[Work task]: Only one stretch of the data below is needed: the line with "Expand the quoted post with Show more" through the last line. Output it exactly and drop the pictures.

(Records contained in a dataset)
-------------------------
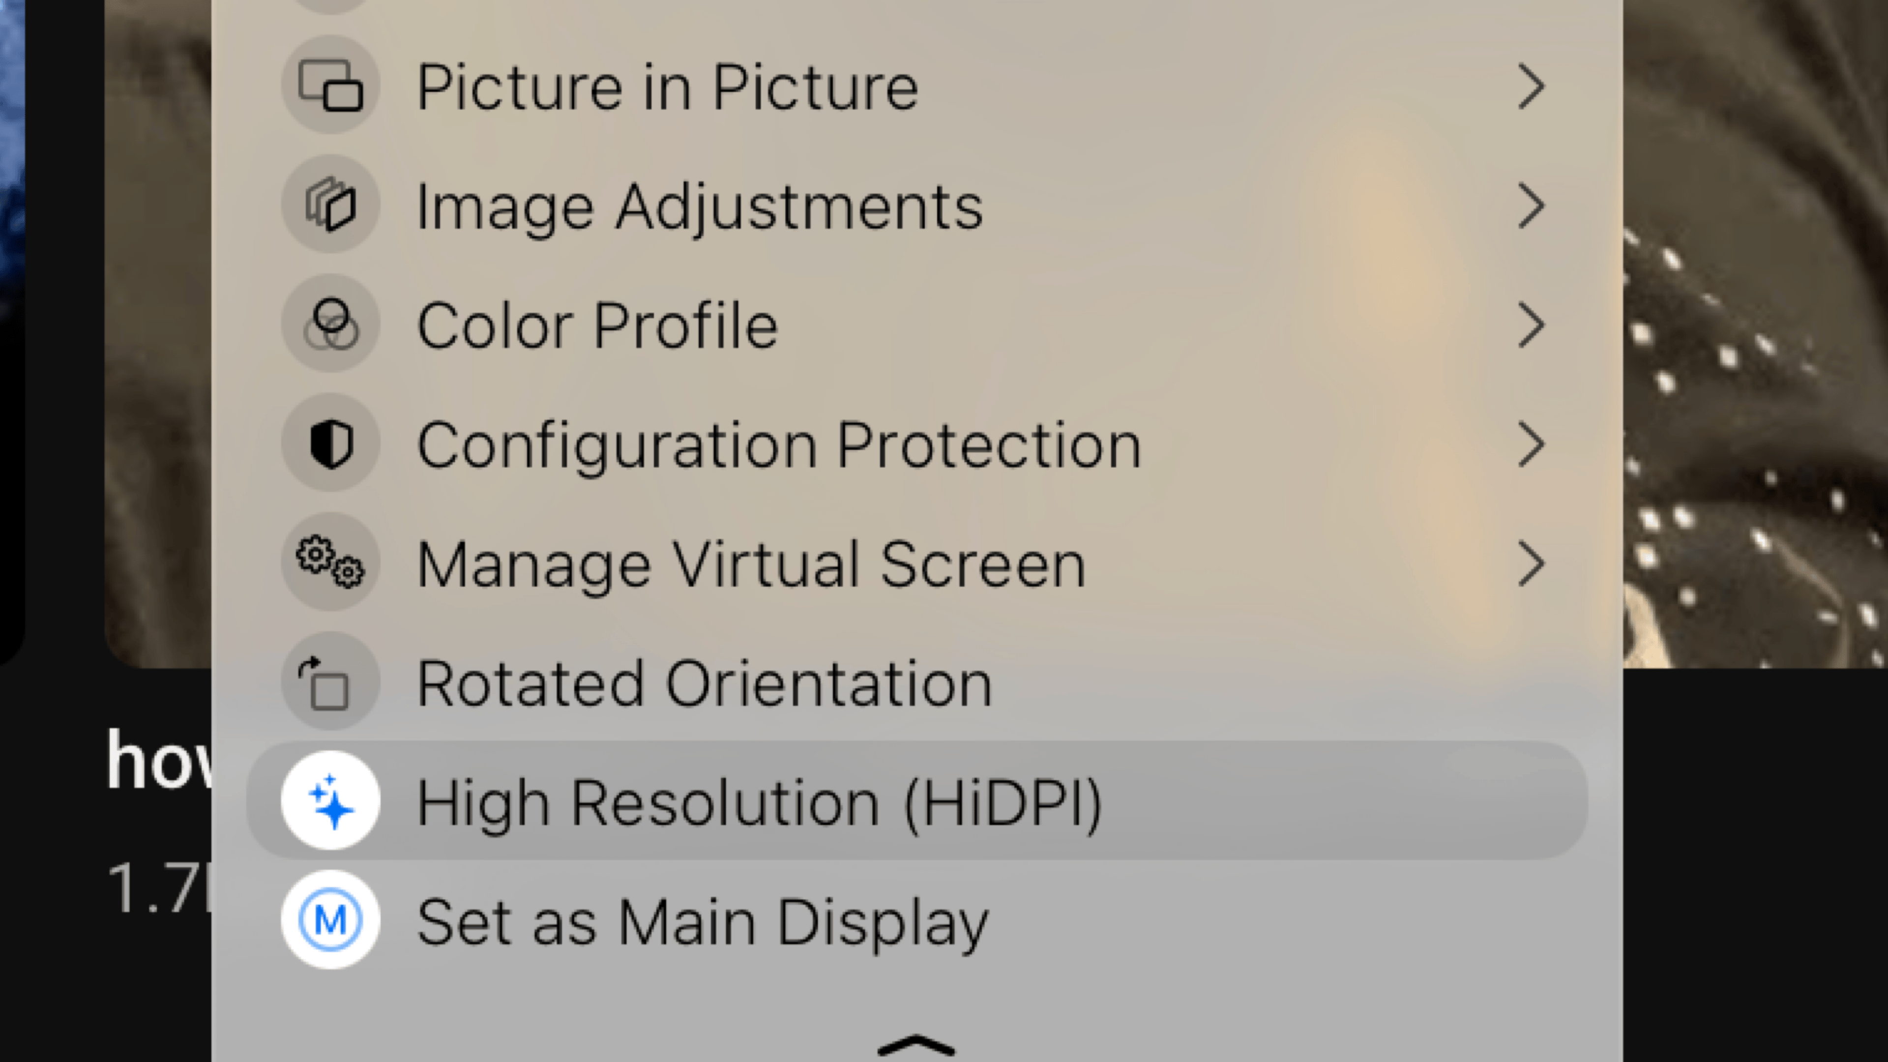Click the Configuration Protection shield icon

coord(331,443)
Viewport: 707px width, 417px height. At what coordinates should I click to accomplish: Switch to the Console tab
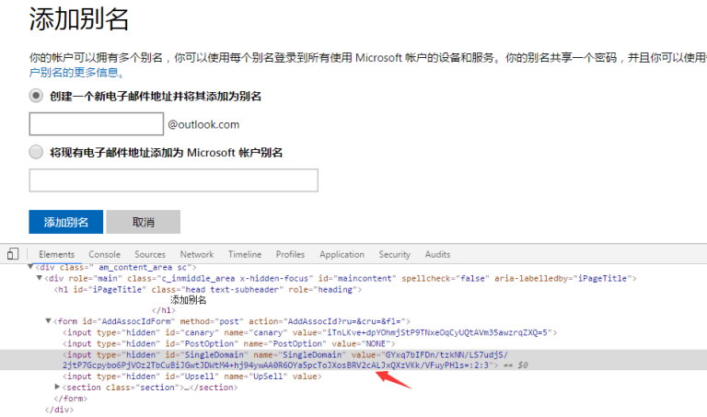104,254
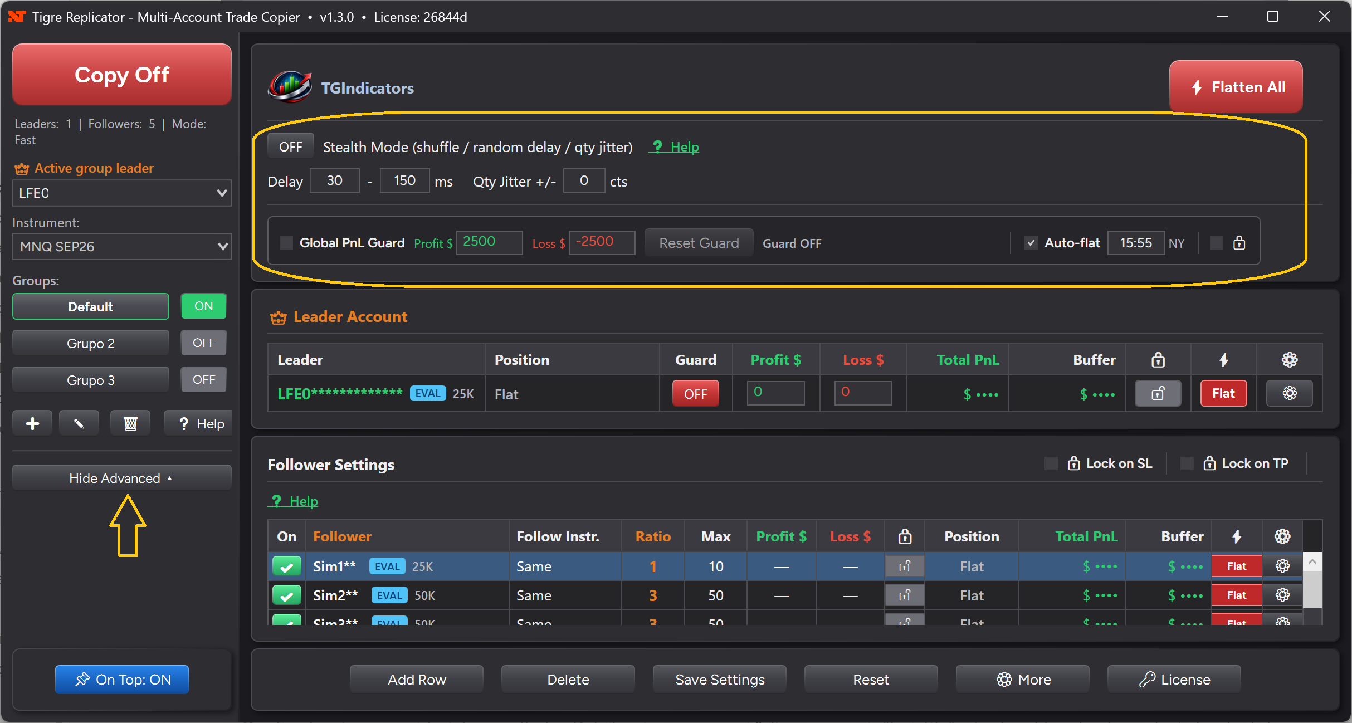Click the follower table scrollbar

click(x=1312, y=588)
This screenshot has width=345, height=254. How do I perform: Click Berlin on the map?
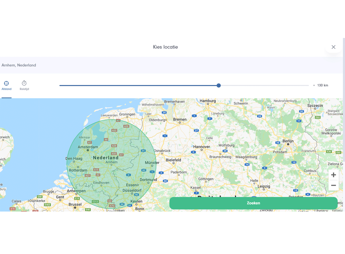point(288,141)
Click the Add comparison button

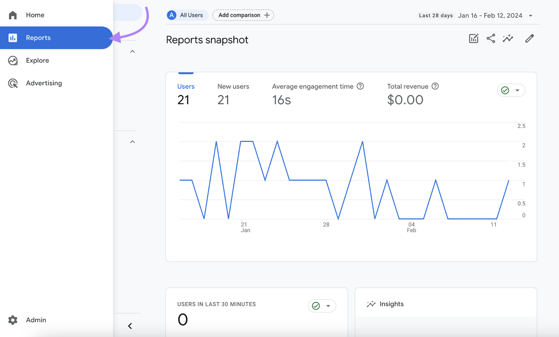click(x=243, y=15)
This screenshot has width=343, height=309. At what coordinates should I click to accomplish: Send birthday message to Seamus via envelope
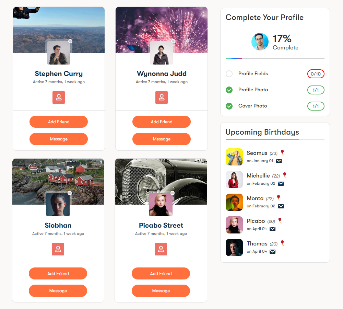(x=279, y=161)
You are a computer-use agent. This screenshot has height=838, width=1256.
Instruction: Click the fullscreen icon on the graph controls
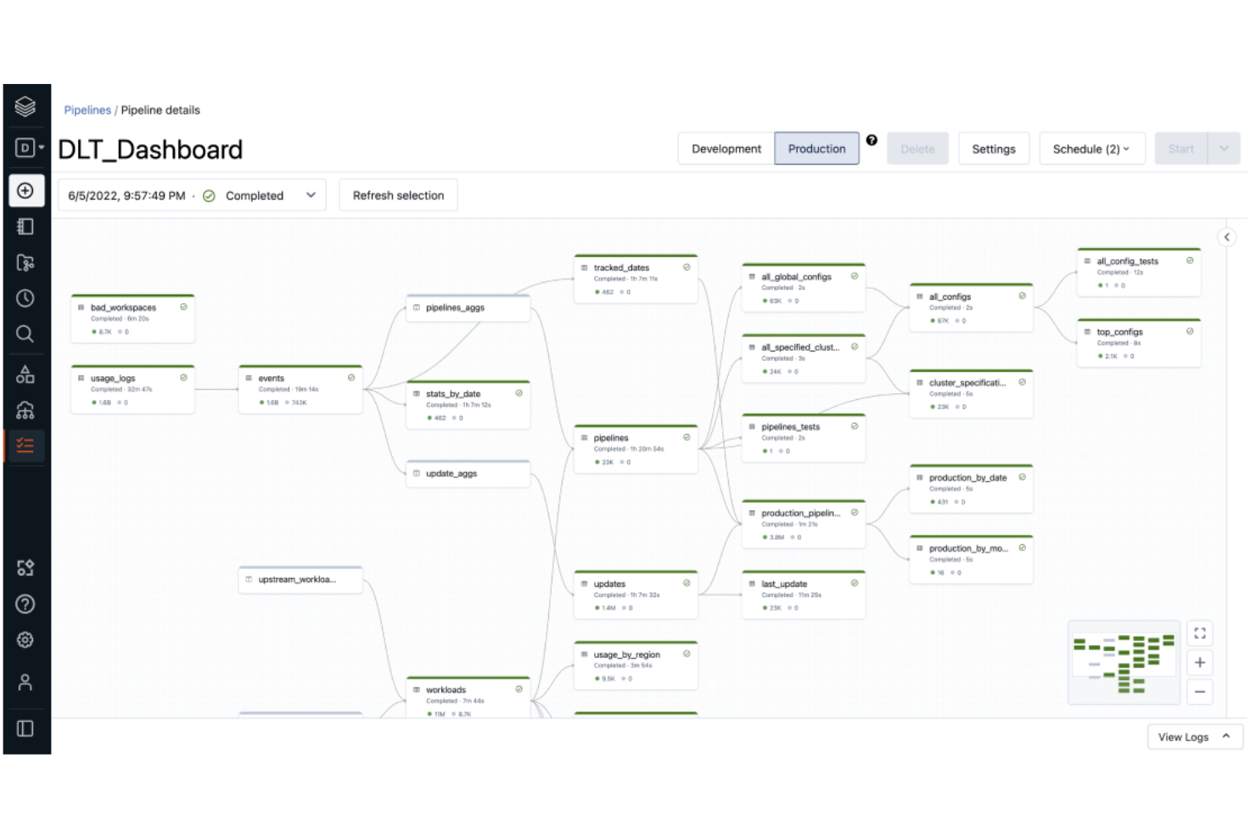(1199, 633)
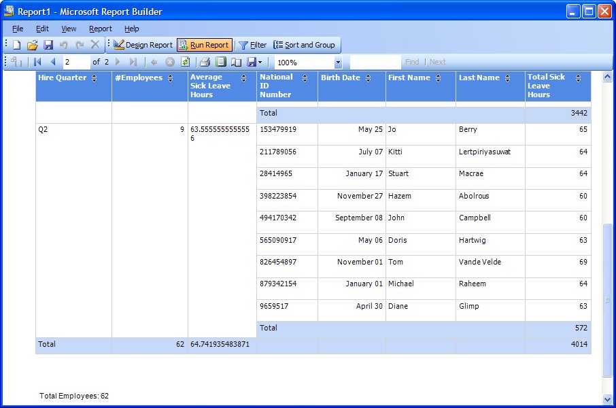Go to the previous report page
616x408 pixels.
[x=53, y=62]
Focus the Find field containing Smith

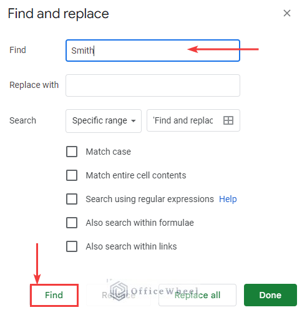153,51
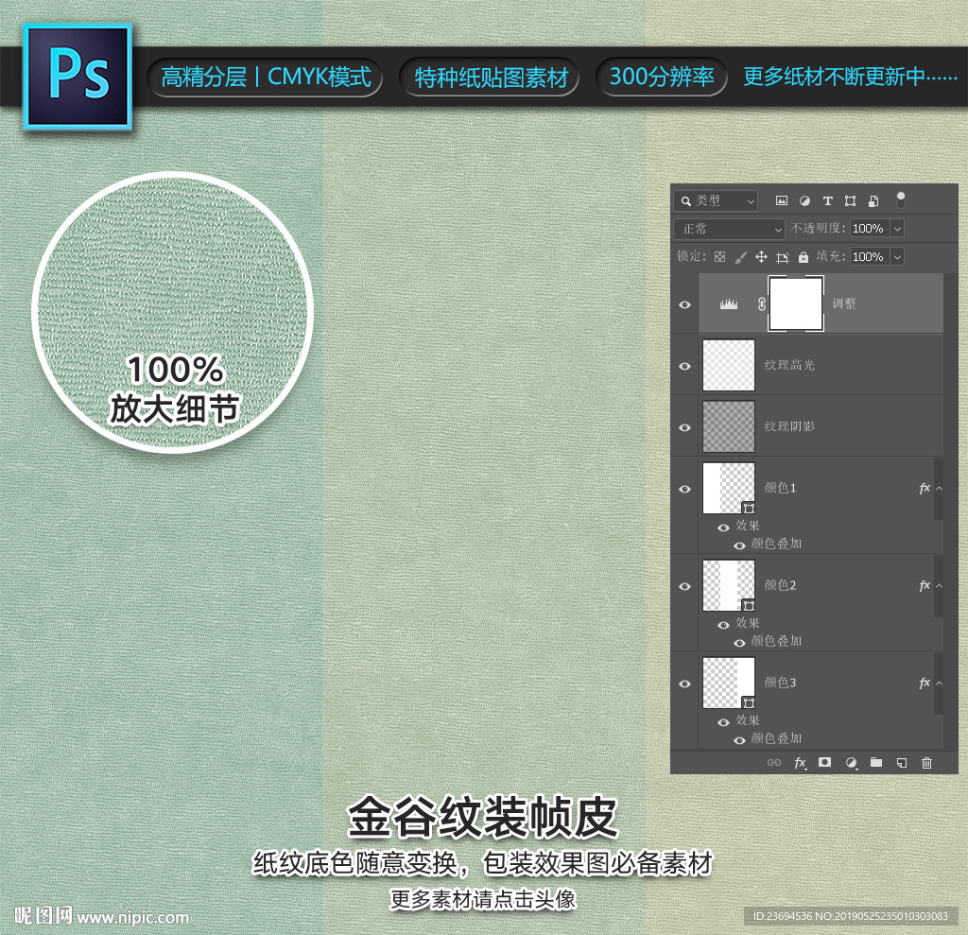The width and height of the screenshot is (968, 935).
Task: Toggle the layer filtering on/off switch
Action: coord(901,199)
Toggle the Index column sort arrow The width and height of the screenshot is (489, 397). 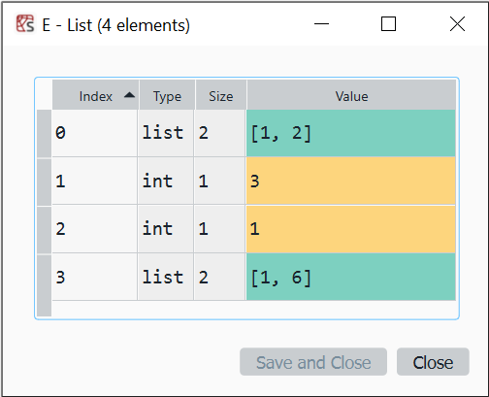click(129, 95)
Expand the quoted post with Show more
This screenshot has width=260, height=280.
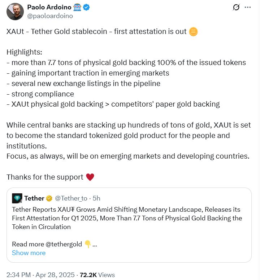[x=29, y=253]
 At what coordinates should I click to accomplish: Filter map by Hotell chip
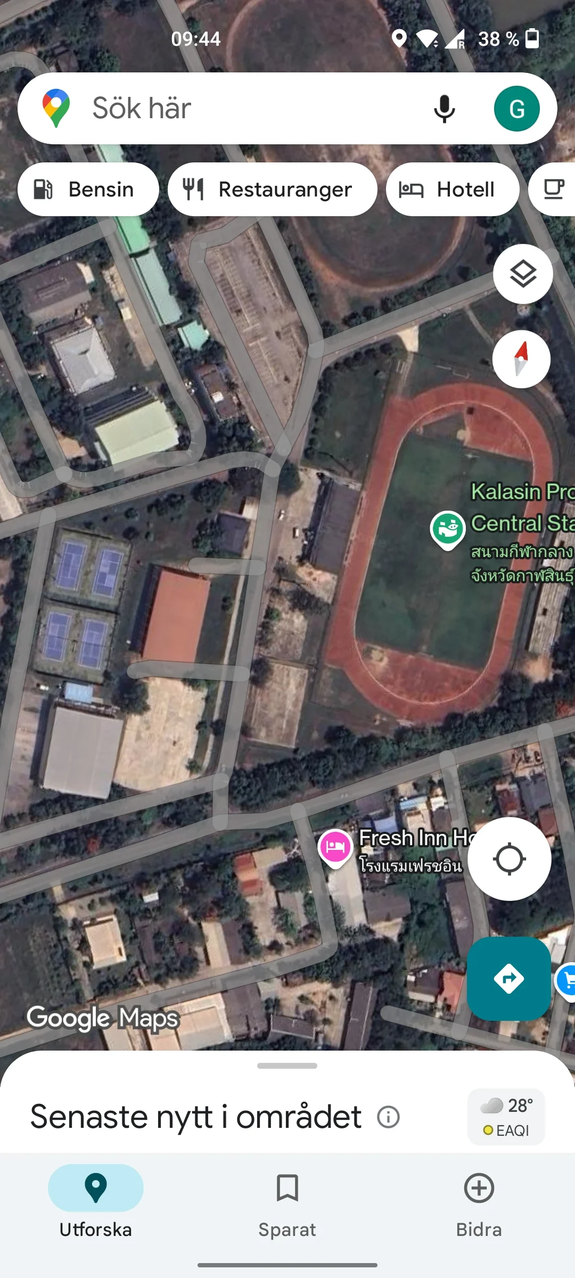coord(453,190)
-------------------------
[Answer section]:
Expand the quoted post with Show more
This screenshot has width=260, height=280.
[x=29, y=253]
 At what coordinates should I click to accomplish: Filter map by Hotell chip
coord(453,190)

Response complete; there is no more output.